## Begin

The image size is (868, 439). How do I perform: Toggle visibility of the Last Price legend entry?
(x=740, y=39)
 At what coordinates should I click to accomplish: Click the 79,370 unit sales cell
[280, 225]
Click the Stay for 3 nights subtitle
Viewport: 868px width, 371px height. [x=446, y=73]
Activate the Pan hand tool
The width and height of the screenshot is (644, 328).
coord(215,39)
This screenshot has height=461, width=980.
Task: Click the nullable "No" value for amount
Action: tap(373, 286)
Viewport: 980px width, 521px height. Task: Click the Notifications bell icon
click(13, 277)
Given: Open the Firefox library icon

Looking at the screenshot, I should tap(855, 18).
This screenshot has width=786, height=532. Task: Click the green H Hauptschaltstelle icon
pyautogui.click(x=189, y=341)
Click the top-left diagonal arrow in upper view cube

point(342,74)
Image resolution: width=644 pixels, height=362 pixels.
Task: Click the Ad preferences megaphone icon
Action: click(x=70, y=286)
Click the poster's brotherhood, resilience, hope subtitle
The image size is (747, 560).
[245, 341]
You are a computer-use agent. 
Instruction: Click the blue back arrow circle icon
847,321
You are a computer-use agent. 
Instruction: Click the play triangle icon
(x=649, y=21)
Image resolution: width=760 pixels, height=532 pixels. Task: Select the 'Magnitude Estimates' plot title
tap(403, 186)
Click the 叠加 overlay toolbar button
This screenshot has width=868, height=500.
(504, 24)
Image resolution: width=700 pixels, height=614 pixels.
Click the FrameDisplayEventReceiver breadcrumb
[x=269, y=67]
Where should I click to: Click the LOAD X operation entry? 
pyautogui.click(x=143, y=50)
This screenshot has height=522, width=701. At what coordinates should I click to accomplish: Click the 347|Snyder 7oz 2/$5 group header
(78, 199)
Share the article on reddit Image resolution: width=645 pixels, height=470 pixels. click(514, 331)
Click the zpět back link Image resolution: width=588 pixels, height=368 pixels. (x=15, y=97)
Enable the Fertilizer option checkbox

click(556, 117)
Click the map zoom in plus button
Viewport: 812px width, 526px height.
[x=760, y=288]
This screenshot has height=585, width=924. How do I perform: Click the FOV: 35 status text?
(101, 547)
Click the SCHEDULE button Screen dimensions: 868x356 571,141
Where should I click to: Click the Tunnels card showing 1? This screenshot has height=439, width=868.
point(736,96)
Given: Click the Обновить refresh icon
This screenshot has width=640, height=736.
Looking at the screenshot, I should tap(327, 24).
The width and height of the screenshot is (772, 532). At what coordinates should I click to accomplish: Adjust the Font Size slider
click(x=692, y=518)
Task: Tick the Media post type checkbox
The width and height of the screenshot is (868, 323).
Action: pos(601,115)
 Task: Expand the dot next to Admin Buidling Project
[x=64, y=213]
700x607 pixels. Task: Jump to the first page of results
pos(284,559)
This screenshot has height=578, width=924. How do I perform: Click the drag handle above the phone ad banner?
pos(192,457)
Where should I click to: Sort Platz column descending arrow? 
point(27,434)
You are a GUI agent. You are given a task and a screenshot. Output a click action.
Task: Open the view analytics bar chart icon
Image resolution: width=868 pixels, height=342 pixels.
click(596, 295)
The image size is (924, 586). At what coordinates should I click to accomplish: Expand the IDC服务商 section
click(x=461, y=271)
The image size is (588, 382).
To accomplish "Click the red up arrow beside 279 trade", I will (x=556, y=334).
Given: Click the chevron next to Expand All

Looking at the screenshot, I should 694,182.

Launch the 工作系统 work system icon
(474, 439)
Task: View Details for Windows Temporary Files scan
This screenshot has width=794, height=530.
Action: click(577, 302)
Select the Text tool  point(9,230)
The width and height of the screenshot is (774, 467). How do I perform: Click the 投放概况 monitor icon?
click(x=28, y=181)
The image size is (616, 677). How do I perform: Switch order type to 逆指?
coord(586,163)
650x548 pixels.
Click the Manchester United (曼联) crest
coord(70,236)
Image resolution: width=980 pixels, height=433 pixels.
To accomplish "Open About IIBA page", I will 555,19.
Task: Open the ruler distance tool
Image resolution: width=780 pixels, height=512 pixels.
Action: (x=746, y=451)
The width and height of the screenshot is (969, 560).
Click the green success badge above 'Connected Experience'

## End

=== Exercise ===
Rewrite the part of the records that runs from the start through the line containing "click(13, 277)", replacing "subtitle" with "heading" and leaving everything else unchanged. Give only those lines.

=== Complete response ===
The image size is (868, 439). How do I perform: Toggle visibility of the Last Price legend entry?
(x=740, y=39)
 At what coordinates should I click to accomplish: Click the 79,370 unit sales cell
[280, 225]
Click the Stay for 3 nights heading
Viewport: 868px width, 371px height. [x=446, y=73]
Activate the Pan hand tool
The width and height of the screenshot is (644, 328).
coord(215,39)
This screenshot has height=461, width=980.
Task: Click the nullable "No" value for amount
Action: tap(373, 286)
Viewport: 980px width, 521px height. Task: Click the Notifications bell icon
click(13, 277)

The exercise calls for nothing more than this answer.